Ada lima sesi dalam pelaksanaan debat tersebut, Paslon pun setiap sesi harus menjawab pertanyaan dari masing-masing panelis dengan durasi dua menit. Suasana semakin seru saat sesi tanya jawab disertai tanggapan jawaban yang disampaikan panelis. Usulan dan sanggahan terus mengalir selama sesi tersebut.

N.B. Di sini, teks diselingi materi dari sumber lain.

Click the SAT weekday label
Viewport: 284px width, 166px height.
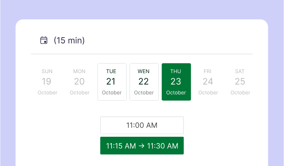[x=240, y=72]
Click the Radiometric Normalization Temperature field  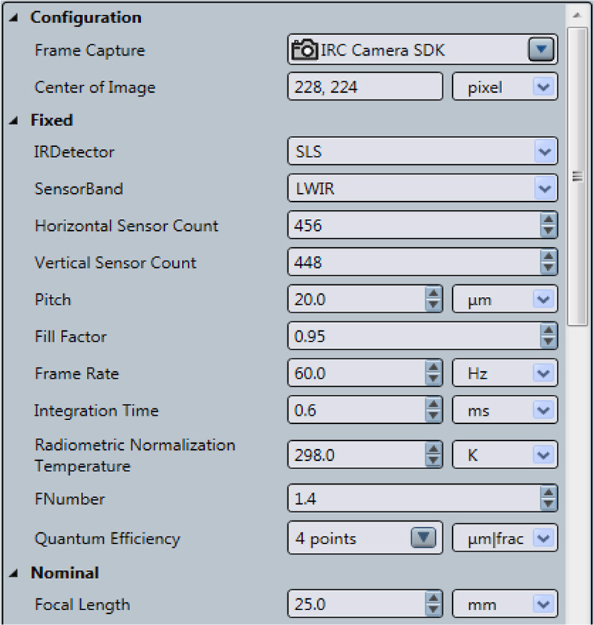[x=355, y=455]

Ditemui seusai debat Kusdinar Untung Yuni Sukowati tak menampik jika debat pendalaman visi misi ini. Yuni sapaan akrabnya mengakui bahwa debat ini seolah melawan tiga paslon kepala daerah sekaligus, atau seperti ujian pendadaran calon sarjana.

“Lega dan alhamdulilah untung cuma satu kali. Kalau dua tiga kali lebih tajam lagi penajamannya. Karena dibatasi waktu jadi jawaban apa saja iya tidak ada feedback balik untuk membantah dan mengoreksi. Sehingga panelis hanya mengoreksi, usul dan sebagainya.

“Kayak musuh tiga calon pasangan iya, seperti pendadaran lulus sarjana,” ucapnya.

Dalam semua sesi debat Yuni pun lebih mendominasi dibandingkan dengan Wakilnya Suroto. Yuni menjelaskan memang pertanyaan panelis sebagian besar implementasi di pemerintahan, sehingga sebagai calon incumbent pihaknya sudah melaksanakan dan lebih berpengalaman daripada wakilnya yang tiga periode sebagai anggota DPRD Sragen di fraksi PKB.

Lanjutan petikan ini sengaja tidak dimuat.